§ Excerpt to read:
____________________

Entity resolution with Elasticsearch & LLMs: Preparing entity matching

Elasticsearch has native integrations with the industry-leading Gen AI tools and providers. Check out our webinars on going Beyond RAG Basics, or building prod-ready apps with the Elastic vector database.

To build the best search solutions for your use case, start a free cloud trial or try Elastic on your local machine now.

"The new Swift update is here!"

When you see that headline, what do you think of? For a developer, it's a call to action, time to dive into new syntax, concurrency models, and bug fixes for the Swift programming language. For a music fan, it's a completely different story, a signal that Taylor Swift has just dropped a new album or is making a major announcement.

Your brain, in a fraction of a second, performs a remarkable feat of natural language processing (NLP). It doesn't just read the word "Swift" in isolation; it uses the surrounding context (the headline's source, your personal interests, and more) to resolve that single, ambiguous word to a unique, real-world entity.

In NLP, we call this ability to disambiguate named entity resolution (NER), and it's something humans do all the time. Natural language is inherently ambiguous, so we need to be able to map entities like "Bill Gates" to "the founder of Microsoft" and "The Eras Tour" to "Taylor Swift's concert tour". For humans, these connections come easily; for computers, not so much. Think how disappointed a Swiftie would be when they find out the article that their smart assistant recommended is actually about programming.

This same challenge becomes critical when you're monitoring news articles for mentions of specific people or organizations. Imagine you're tracking sanctioned entities or monitoring mentions of specific companies. You have a watch list with “Sakura Shipping Group” on it, and you want to know when articles mention the company. Simple enough, right? But what happens when an article refers to “Sakura Shipping” instead of the full legal name? Or uses an abbreviation like “SSG”? Or describes it indirectly as “a major Japanese maritime logistics firm”? Or mentions the company in Japanese, as “さくら海運グループ”? Your simple text matching won’t find these mentions, even though they all refer to the same organization. For compliance and risk monitoring use cases, missing a mention could have serious consequences. You need to catch every variation, every alias, every way an entity might be referred to.

This is the problem of entity resolution: identifying when different mentions in text refer to the same real-world entity and determining which entity that is. To solve this, we need a system that can handle semantic search (understanding meaning, not just keywords), named entity recognition (extracting entities from text), and fast, scalable matching across millions of documents. That's why we built this prototype on Elasticsearch. It provides built-in semantic search capabilities, integrated NER models, and the scalability needed for entity resolution.

In this series, we present an educational prototype for intelligent entity resolution that deliberately separates retrieval from judgment and explanation. Elasticsearch is used to efficiently narrow the search space by combining keyword, alias, and semantic (hybrid) search. Once plausible entity candidates are identified, a large language model (LLM) is used to determine whether a candidate refers to the same real-world entity, and the model’s rationale is provided in natural language.

____________________

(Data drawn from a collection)
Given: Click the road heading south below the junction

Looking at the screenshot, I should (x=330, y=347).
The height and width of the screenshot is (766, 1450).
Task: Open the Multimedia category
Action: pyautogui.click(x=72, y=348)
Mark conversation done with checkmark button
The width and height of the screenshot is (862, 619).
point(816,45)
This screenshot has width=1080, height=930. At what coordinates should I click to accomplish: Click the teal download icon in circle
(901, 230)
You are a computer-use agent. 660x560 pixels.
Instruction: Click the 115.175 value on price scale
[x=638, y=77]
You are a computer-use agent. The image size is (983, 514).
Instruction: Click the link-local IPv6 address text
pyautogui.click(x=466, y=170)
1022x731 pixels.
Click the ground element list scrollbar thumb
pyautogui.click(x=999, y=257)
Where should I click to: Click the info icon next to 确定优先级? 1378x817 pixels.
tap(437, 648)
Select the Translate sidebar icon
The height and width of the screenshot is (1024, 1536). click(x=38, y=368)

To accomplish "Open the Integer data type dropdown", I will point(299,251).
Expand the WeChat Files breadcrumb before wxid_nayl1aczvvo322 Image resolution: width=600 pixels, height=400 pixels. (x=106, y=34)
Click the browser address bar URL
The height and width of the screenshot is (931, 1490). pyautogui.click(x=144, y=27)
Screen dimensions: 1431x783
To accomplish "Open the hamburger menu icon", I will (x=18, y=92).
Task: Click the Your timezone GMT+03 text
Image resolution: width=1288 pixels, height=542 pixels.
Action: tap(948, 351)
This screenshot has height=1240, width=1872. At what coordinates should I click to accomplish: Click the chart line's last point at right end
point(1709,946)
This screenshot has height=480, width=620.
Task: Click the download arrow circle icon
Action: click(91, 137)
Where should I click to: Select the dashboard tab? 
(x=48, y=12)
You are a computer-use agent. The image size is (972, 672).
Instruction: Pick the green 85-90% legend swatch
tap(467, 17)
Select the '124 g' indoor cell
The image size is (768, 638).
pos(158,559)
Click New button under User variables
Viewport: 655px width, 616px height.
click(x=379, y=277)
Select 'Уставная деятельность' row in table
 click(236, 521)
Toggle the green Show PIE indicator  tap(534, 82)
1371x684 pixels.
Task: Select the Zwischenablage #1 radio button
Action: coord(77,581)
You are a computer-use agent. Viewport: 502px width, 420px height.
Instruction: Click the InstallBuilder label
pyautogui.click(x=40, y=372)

____________________

§ Assignment A:
Answer these about the entity resolution article:
(i) What company name is on the watch list in the monitoring example?
(ii) What abbreviation for that company is offered as one way an article might refer to it?
(iii) In the prototype, what determines whether a candidate refers to the same real-world entity?
§ Assignment B: Reproduce the passage from the entity resolution article starting with "When you see" and going on through "a major announcement.".
§ Assignment C: Carry on the entity resolution article from its final sentence.

§ Task response A:
(i) Sakura Shipping Group
(ii) SSG
(iii) A large language model (LLM)

§ Task response B:
When you see that headline, what do you think of? For a developer, it's a call to action, time to dive into new syntax, concurrency models, and bug fixes for the Swift programming language. For a music fan, it's a completely different story, a signal that Taylor Swift has just dropped a new album or is making a major announcement.

§ Task response C:
This division of responsibilities avoids treating LLMs as black-box retrievers, preserves explainability for sensitive use cases, and demonstrates a reusable design pattern for building transparent, Elasticsearch-native systems. We examine why this pattern is particularly effective for entity resolution, where ambiguity is common and explainability matters. The goal is not to present a production-ready solution but to teach the architectural principles behind building transparent entity resolution systems.

Important note: This series presents an educational prototype that teaches Elasticsearch-native entity resolution using LLM judgments. We've made some simplifying choices (such as using Wikipedia for entity enrichment) to keep the system accessible for learning. Production systems might use different data sources, additional validation steps, or more sophisticated enrichment pipelines. The goal here is to demonstrate the core concepts and architecture, not to provide a production-ready system.

This series shows how we can help computers make these necessary connections while working with a 100% Elasticsearch-native architecture. We'll explore three major innovations:

Enhancing entities with contextual information.
Recognizing basic and complex entities with comprehensive NER.
Providing transparent reasoning through Elasticsearch candidate matching and LLM-powered explanations.

We'll also evaluate the system and identify an important optimization that improves the overall performance of the educational prototype.

In this first post of a four-part series, we’ll focus on preparing both sides of the entity resolution equation: your watch list and the articles you want to search.

The problem: Why entity resolution requires preparation

Entity resolution is hard because we face challenges on both sides of the matching equation. On one side, entities can be mentioned in many different ways. A company might be referred to as "Microsoft", "Microsoft Corporation", "MSFT", or even "the Redmond-based tech giant", depending on the context and writing style. On the other hand, we need to find these mentions in articles, even when they're not obvious, such as when an article uses "the Russian President" or "F.D.R." instead of a full name.

Why we can't just match names directly: Without proper preparation, matching becomes unreliable. You might think, "But I can just search for 'Tim Cook' in the text, right?" Well, yes, if the article always mentions him by that exact name. But what about when it says "Apple CEO" instead? Or "Timothy D. Cook" (his full name)? Your simple text search won't find those mentions, even though they all refer to the same person.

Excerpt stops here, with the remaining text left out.